A small Massachusetts company, Spire Corp., is a leader in three high technology fields and its founder and president, triathlete Roger Little, is an expert on the advantages of government-developed technologies, especially NASA's.

NASA technologies made available to private businesses and entrepreneurs are the foundations for many successful companies. Spire Corp., of Bedford, MA, is a good example of a small company that grew to new heights of profitability using NASA-Jet Propulsion Laboratory (JPL), other government, and its own technologies.

Little credits much of his company's success with the technologies originally developed by JPL for space exploration. Spire started in 1969 using ion and electron beam technologies to evaluate radiation effects on electronic components for the Department of Defense. The three divisions that stemmed from that initial activity are optoelectronics, photovoltaics manufacturing equipment and biomaterials. Optoelectronics was the trunk from which grew the other divisions, now separate but complementary.

The photovoltaic division sells capital equipment for manufacturing photovoltaic modules that convert sunlight to electricity. Spire's photovoltaic business line developed largely from participation in JPL's Flat Plate Solar Array project that existed from 1975 to 1986. The project's mission was to build an industry infrastructure to commercialize solar-generated electricity.

The biomaterials business primarily sells commercial services that use Spire's ion beam technology to treat surfaces of biomedical devices that go into the human body. Little said the company's devices were developed largely through government-funded advanced materials technology research and development programs. Customers for Spire's ion implantation originally were the photovoltaic and aerospace industries. The same process is now used for a wide variety of biomedical applications that range from implant devices to catheters.

Little took advantage of a government mechanism for stimulating private businesses, called the Small Business Innovative Research (SBIR) Program at JPL. Information available through the SBIR solicitation, Little said, provides a description of government agency needs and the needs of the biomedical industry.

"We love the SBIR program because its intent is to commercialize technology and we're a very aggressive company," he said. "We go after those programs that complement our directions in business."

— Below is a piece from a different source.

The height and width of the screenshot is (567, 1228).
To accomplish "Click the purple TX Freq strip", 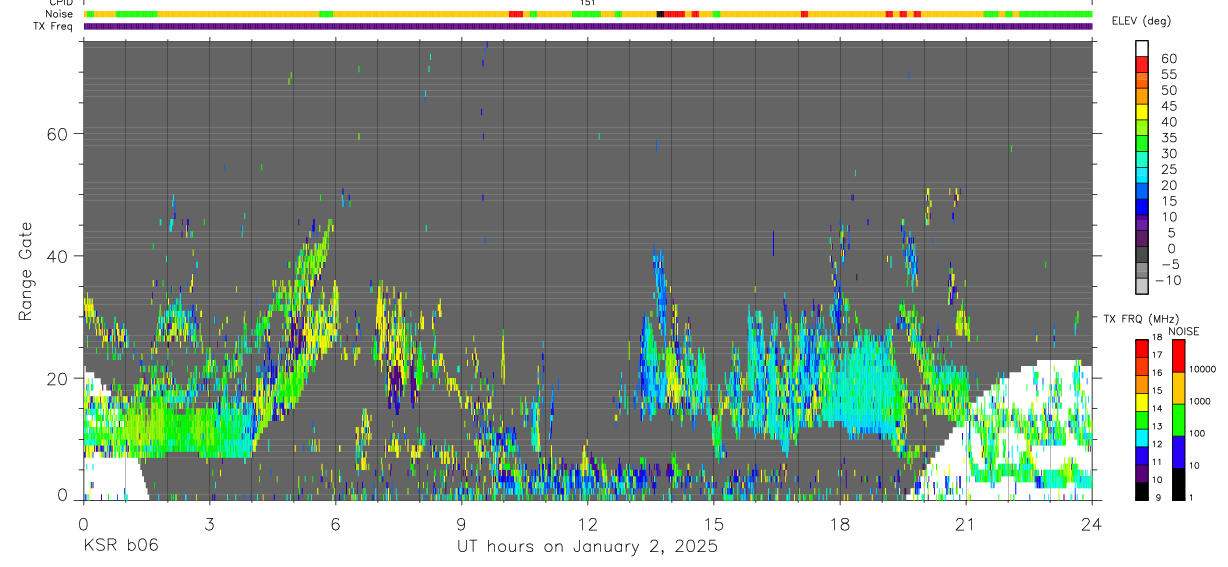I will [588, 26].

Spire went public in 1983 and currently has sales of about $20 million a year with 150 employees at the Bedford site. Today the company is the world's leading supplier of photovoltaic module manufacturing equipment with 104 customers in 33 countries..

The photovoltaics are used in many countries for power for water pumps, vaccine refrigeration, telecommunications and even mobile television for herdsmen in Mongolia. The continued development of photovoltaic resources -- a wireless source of power -- go hand-in-hand with the world-wide demand for wireless communications.

The SBIR program that Spire used is one of several programs available through NASA and some other agencies to transfer the government's considerable research and development technologies to the private sector of business. In addition to SBIR, NASA also offers Technology Cooperation Agreements where no funds are exchanged and private companies take part in NASA's research and development.

Another program called Technology Utilization provides information on new technologies on a continuing basis. Additionally, JPL has a unique program called Technology Affiliates in which companies or groups of companies join in partnerships with JPL to solve technical problems encountered by member firms.